DocumentGrep Overview
Name of the program:
Further development of my project (PDF)GrepGui lead to the new name DocumentGrep. As it is now possible to search text in PDF, DOC, DOCX, ODT, TXT, RTF and HTML files, it was time to change the name of the project.
Description:
This is a GUI for the command line tools grep, pdfgrep, pdftotext, unrtf, odt2txt, antiword,docx2txt, html2text and libreoffice. DocumentGrep search text in multiple files types. You can use regular expressions for the search (https://en.wikipedia.org/wiki/Regular_expression). This GUI and the command line tools work without indexing. Either the document is converted into text and processed by the RegExpr libary of Andrey V. Sorokin or handeled by the cli command itself (like pdfgrep).
Performance:
This GUI works well when searching in several hundreds of documents, depending on the speed of your system and the length of the documents. Libreoffice is also used to convert the document to text, but only as the last option. Libreoffice is not designed to convert it in fast way. Using libre office for this purpose will take a very long time. So if you want to serach text in doc (antiword), docx (docx2txt), odt (odt2txt) or rtf (unrtf), please install the additional packages by "sudo apt-get install grep pdfgrep pdftotext unrtf odt2txt antiword,docx2txt html2text". You can check, if the additional packed are installed by clickling in the menu on info - about. If the packages are installed Libre/Open Office won't be used for these filetypes anymore.
Results/Viewers:
It is recommended to use pdfgrep instead of pdftotext, as you can open the result of your search on the correct page, text marked, in the pdfviewer (if the pdf viewer supports this). If you use the text based search, you will only see the line number. You can choose your favorite text editor or pdf viewer in the options, all other documents will be opened with be the standard applications, set by your desktop environment.
Config Dir:
[homedir]/.config/DocumentGrep
Available Languages:
- English
- German
You can add your own language by editing the file [homedir]/.config/DocumentGrep/language.set
end of the file (please don't leave empty lines in the file).

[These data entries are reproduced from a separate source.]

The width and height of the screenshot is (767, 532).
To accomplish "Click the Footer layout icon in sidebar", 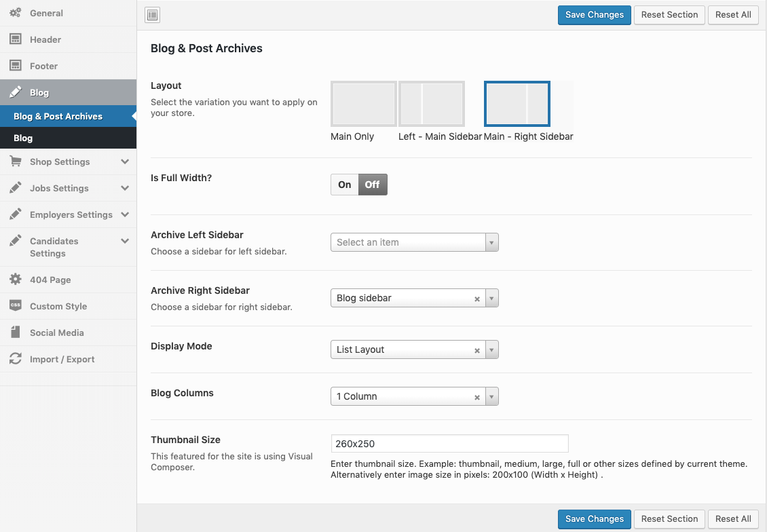I will coord(15,66).
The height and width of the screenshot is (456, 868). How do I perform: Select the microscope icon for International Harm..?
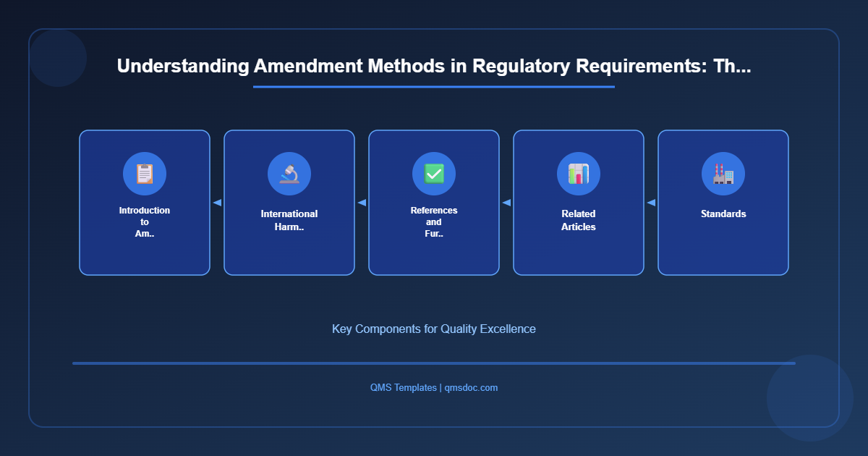click(289, 174)
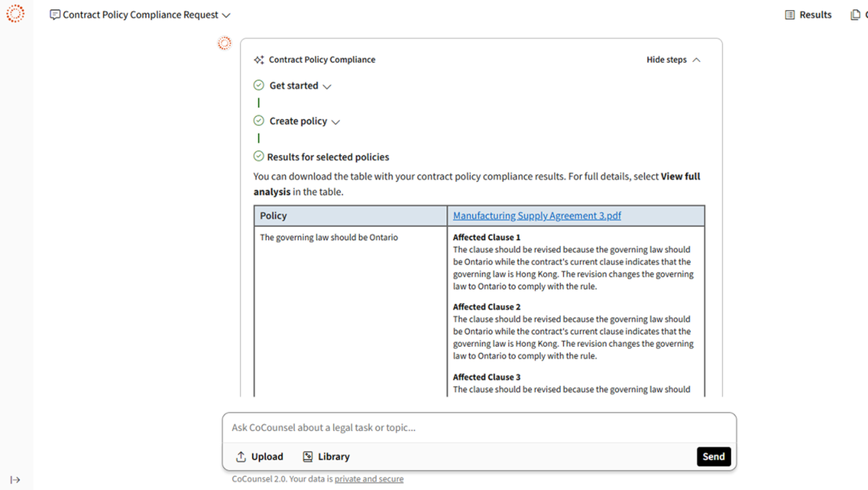Open the private and secure link
The image size is (868, 490).
369,479
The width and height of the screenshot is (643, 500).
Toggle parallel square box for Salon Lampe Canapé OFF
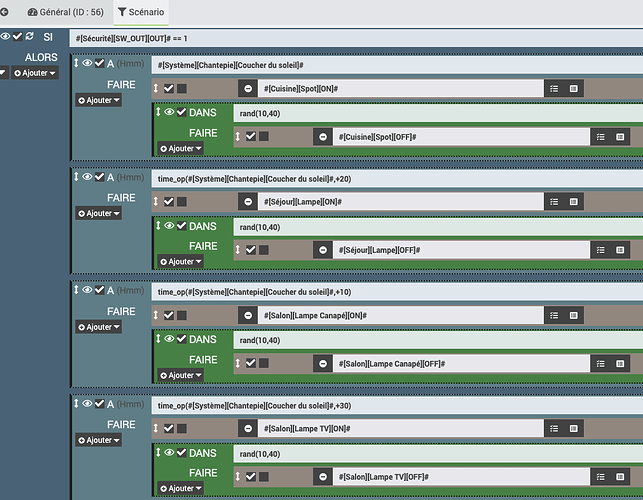pyautogui.click(x=264, y=363)
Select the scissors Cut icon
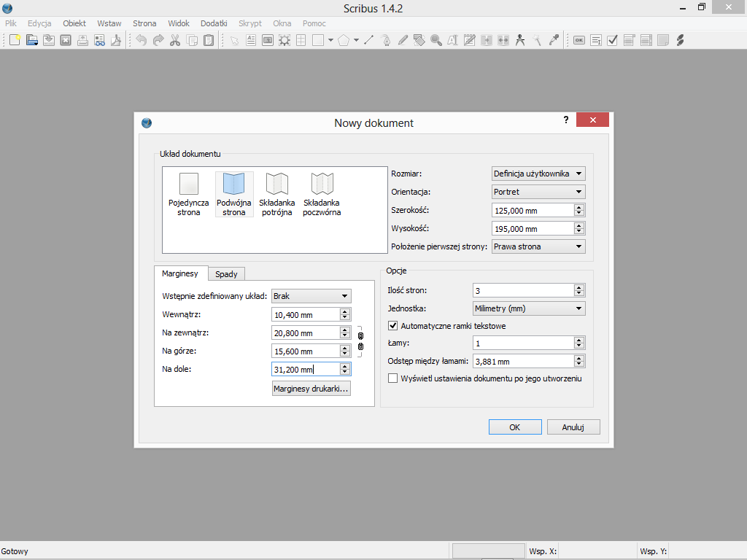747x560 pixels. [x=175, y=40]
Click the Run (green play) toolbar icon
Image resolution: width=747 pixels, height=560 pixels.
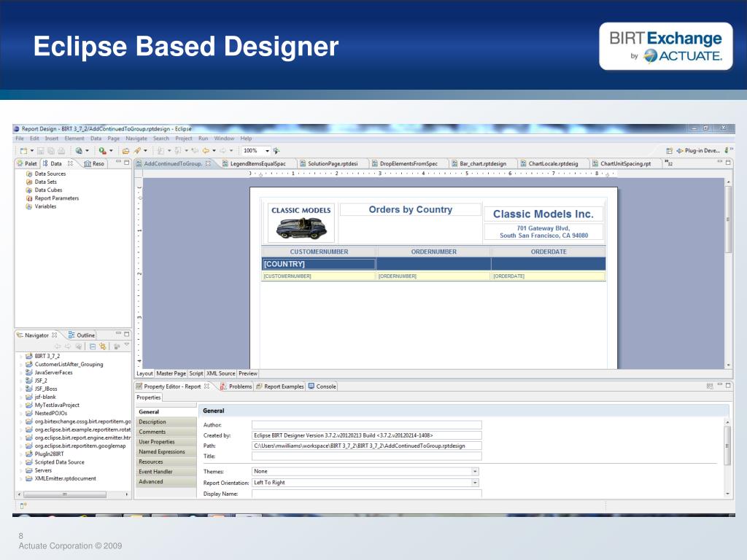click(102, 150)
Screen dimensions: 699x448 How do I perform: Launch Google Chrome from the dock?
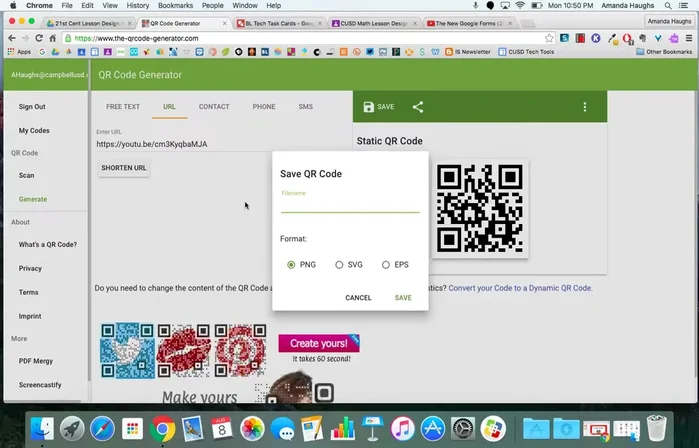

Change all numbers at the beginning of the copied text to a new unique number and replace the values (after the'=') in your language.
If you have made your own translation please send it to stephan.stein@online.de, I will place it on the homepage, so everyone can download it.
PDF Viewers:
In order to be able to doubleclick on a search result, in order to open it with an external document viewer, a viewer have to be installed and you have enter the name of the viewer in the options (menu/options)
At the first program start the program tries to find an installed document viewer. The following viewers are checked:
Viewer Example for options (not all tested)
Okular (KDE) okular -p $PAGE $FILE
Evince (Gnome) evince -p $PAGE -l $SEARCH $FILE
Atril (MATE) atril -p $PAGE -l $SEARCH $FILE
XPDF xpdf $FILE $PAGE
Gostview gv -page=$PAGE $FILE